J’ai été éblouie par les premiers Visconti regardés il y a 30 ans, du coup j’ai peur de les revoir et d’être déçue. Alors j’ai décidé d’en regarder un que je n’avais jamais vu. Le guépard. Bien sûr il y a un fond au film, un vrai sujet de passation d’un monde à l’autre, de génération. Mais c’est surtout la forme qui l’emporte et m’a emportée.

Travailler la couleur, ça vaut le coup

Il parait que Visconti qui avait commencé dans le cinéma en s'occupant des costumes, faisait repeindre les saucisses qui n’étaient pas assez roses dans les scènes de banquets nazis. Dis comme ça ça parait incongru voir agaçant. Mais quand on regarde les couleurs dans le Guépard en 1963, on comprend qu’il faut chipoter sur les saucisses, les tapis, les murs poussiéreux des palais, le blanc des nappes de pique-nique, le noir des cheveux de Claudia Cardinale et le rouge terreux des vareuses des républicains.

Le décor, c’est dans la tête

Burt Lancaster a raconté lors d’une interview que, dans la villa du tournage, il était entouré de véritables antiquités, d’objets anciens de grande valeur. Il a demandé au metteur en scène si, avec un porte-cigarette en argent ancien aussi magnifique, il devait faire en sorte qu’on le voit bien à l’image. Visconti lui a dit en substance : « non, au contraire. Tu le laisses dans ta poche. Tu dois juste savoir que tous ces objets sont à toi, sont ton décor. Tu dois même les ignorer. Tu es cette personne qui possède ça depuis des générations et pour laquelle rien n’est plus normal que d’être baigné dans cette splendeur. »

Dans un palais aux pièces abandonnées car trop nombreuses, les deux amants se poursuivent et la robe rouge de Claudia claque sur les lambris usés, les draperies merveilleusement poussiéreuses et les tableaux de maîtres négligemment posés au sol. Ils sont un futur insolent qui se sert du passé comme d’un faire valoir superbement ignoré.

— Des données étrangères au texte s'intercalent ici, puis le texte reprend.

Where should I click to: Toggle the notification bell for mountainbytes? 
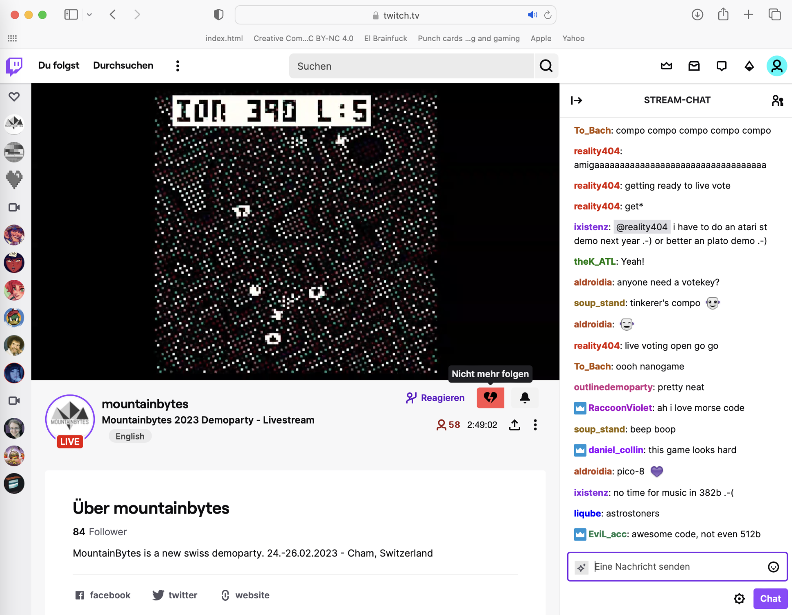point(525,398)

Cacher l’œil bleu de Delon pour faire la révolution

Chaque image d’un film de Visconti c’est un concentré de beauté. Des lieux des objets, des gens, des animaux, tous sont là parce qu’ils sont beaux. Burinés, maigres ou rubiconds ou encore d’une blancheur d’albâtre, mais beaux. C’en est même trop. Alors le talent et la perversité ultime, c’est quand Visconti cache un truc beau sciemment. Mettre un bandeau noir sur un œil de Delon c’est machiavélique. Quand il se penche vers Claudia lors du repas où ils se rencontrent, ils pourraient être juste un beau couple. Ce bandeau et le regard vif et alerte de Claudia leur donne un supplément d’arrogance et de rébellion prête à bouffer le monde entier.

Passer la main sans sortir les griffes, suprême élégance

Le prince, joué par Burt Lancaster, est encore adoré et craint. Mais déjà, il sait que les pas décisifs à venir ne seront pas faits par lui. La plus belle danse ce sera pour un autre. Il en dansera quand même une dernière, à la demande de l’héroïne faussement innocente. Elle vient flatter son orgueil, avec une naïveté juste bien calculée, en l’invitant pour une dernière valse sous l’œil démasqué mais inquiet de son promis.

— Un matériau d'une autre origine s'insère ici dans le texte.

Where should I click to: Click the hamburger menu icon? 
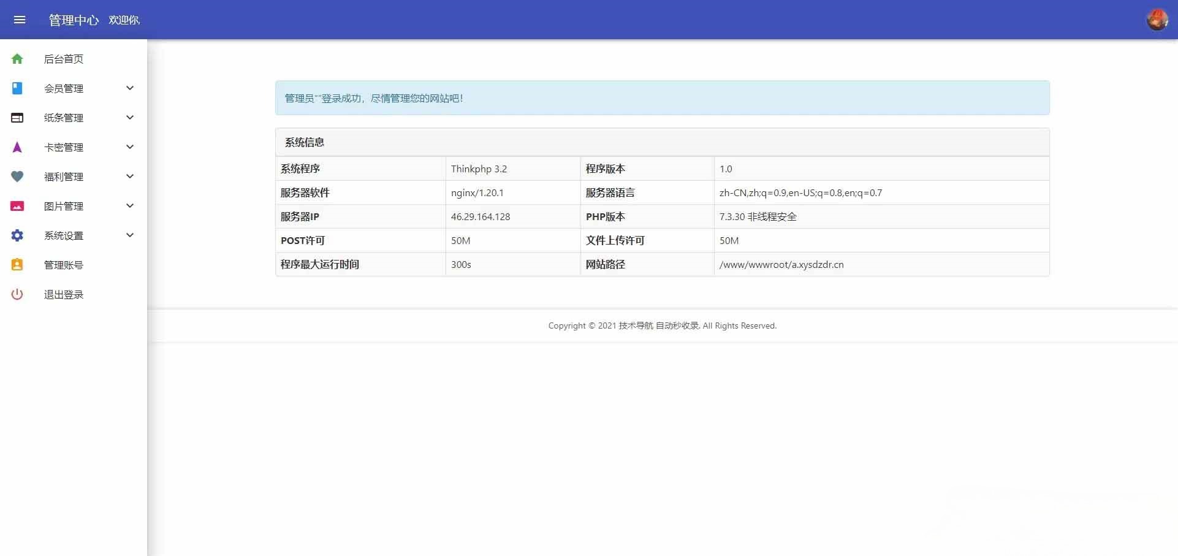[x=20, y=20]
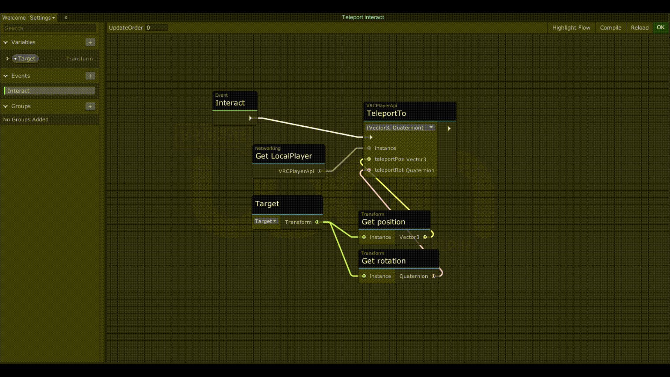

« Nous fûmes les Guépards, les Lions ceux qui nous remplaceront seront les chacals et des hyènes... Et tous, guépards, chacals et moutons, nous continuerons à nous considérer comme le sel de la Terre. »

Les guépards c’est beau mais c’est en voie d’extinction. Tant qu’il y a quelqu’un comme Visconti pour filmer des Delon et Cardinale en chacal et en hyène, les cinéphiles peuvent dormir tranquilles.